### Given data

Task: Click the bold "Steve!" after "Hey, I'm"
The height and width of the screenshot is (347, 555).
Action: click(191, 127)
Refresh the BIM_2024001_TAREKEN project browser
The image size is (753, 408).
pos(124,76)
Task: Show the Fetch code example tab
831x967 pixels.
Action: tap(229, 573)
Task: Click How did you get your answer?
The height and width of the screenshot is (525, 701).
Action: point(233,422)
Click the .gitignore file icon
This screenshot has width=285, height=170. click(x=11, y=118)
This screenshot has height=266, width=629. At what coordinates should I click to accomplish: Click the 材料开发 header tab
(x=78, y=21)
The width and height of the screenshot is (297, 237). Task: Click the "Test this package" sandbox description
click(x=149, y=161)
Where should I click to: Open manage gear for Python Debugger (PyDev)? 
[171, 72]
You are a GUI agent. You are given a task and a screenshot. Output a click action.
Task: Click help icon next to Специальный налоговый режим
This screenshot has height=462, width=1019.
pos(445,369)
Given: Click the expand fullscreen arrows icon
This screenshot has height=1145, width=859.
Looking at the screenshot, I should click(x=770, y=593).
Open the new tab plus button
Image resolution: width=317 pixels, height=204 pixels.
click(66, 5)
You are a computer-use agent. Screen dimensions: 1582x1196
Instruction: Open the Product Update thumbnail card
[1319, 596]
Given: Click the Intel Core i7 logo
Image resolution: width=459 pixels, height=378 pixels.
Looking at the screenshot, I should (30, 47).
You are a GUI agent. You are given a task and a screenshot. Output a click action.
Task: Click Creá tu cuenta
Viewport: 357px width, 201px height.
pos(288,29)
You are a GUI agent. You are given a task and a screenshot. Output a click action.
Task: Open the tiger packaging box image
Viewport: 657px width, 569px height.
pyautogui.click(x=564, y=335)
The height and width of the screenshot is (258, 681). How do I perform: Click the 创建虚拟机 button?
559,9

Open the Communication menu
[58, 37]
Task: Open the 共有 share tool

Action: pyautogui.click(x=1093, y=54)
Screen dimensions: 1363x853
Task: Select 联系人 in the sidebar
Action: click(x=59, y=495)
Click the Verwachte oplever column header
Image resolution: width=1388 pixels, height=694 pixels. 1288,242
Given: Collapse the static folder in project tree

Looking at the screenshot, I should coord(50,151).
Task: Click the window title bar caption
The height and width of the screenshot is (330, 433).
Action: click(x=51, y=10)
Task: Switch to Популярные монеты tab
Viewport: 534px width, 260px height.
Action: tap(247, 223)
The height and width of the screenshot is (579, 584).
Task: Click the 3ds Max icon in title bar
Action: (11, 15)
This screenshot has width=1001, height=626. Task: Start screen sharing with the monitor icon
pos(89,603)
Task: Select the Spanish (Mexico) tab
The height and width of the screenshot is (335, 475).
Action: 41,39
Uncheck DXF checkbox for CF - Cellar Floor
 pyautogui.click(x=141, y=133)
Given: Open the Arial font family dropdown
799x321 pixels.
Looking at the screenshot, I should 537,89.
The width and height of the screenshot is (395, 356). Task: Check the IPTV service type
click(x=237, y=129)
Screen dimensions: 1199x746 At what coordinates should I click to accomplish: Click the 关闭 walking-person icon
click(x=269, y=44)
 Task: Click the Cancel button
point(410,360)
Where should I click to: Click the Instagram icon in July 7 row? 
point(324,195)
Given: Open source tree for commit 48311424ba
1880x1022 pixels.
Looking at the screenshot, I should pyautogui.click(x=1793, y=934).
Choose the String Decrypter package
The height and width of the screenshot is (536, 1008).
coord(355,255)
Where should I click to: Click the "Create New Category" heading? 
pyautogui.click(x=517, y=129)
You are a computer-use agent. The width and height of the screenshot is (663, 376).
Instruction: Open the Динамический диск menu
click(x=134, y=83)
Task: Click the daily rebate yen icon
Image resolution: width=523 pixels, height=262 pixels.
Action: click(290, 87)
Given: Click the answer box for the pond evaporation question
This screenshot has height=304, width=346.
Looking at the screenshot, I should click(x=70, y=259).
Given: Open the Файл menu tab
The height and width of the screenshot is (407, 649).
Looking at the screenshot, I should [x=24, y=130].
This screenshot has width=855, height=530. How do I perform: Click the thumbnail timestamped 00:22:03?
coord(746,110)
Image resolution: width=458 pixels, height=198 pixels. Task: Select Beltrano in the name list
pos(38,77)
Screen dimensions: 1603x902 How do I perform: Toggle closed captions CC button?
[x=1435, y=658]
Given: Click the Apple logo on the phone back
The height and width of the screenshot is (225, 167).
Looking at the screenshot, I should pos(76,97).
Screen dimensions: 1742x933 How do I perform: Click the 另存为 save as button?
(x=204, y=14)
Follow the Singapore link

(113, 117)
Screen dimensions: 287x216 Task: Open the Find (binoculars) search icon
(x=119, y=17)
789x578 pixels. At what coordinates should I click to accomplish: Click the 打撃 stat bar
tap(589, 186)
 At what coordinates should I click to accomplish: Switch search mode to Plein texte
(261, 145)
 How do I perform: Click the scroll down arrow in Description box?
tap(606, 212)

######

§ **Short exercise**
Reproduce the lines of the listing above verbatim, starting with the line containing "Given: Open the Файл menu tab" and going on through the line containing "coord(746,110)".

§ **Solved exercise**
Given: Open the Файл menu tab
The height and width of the screenshot is (407, 649).
Looking at the screenshot, I should [x=24, y=130].
This screenshot has width=855, height=530. How do I perform: Click the thumbnail timestamped 00:22:03?
coord(746,110)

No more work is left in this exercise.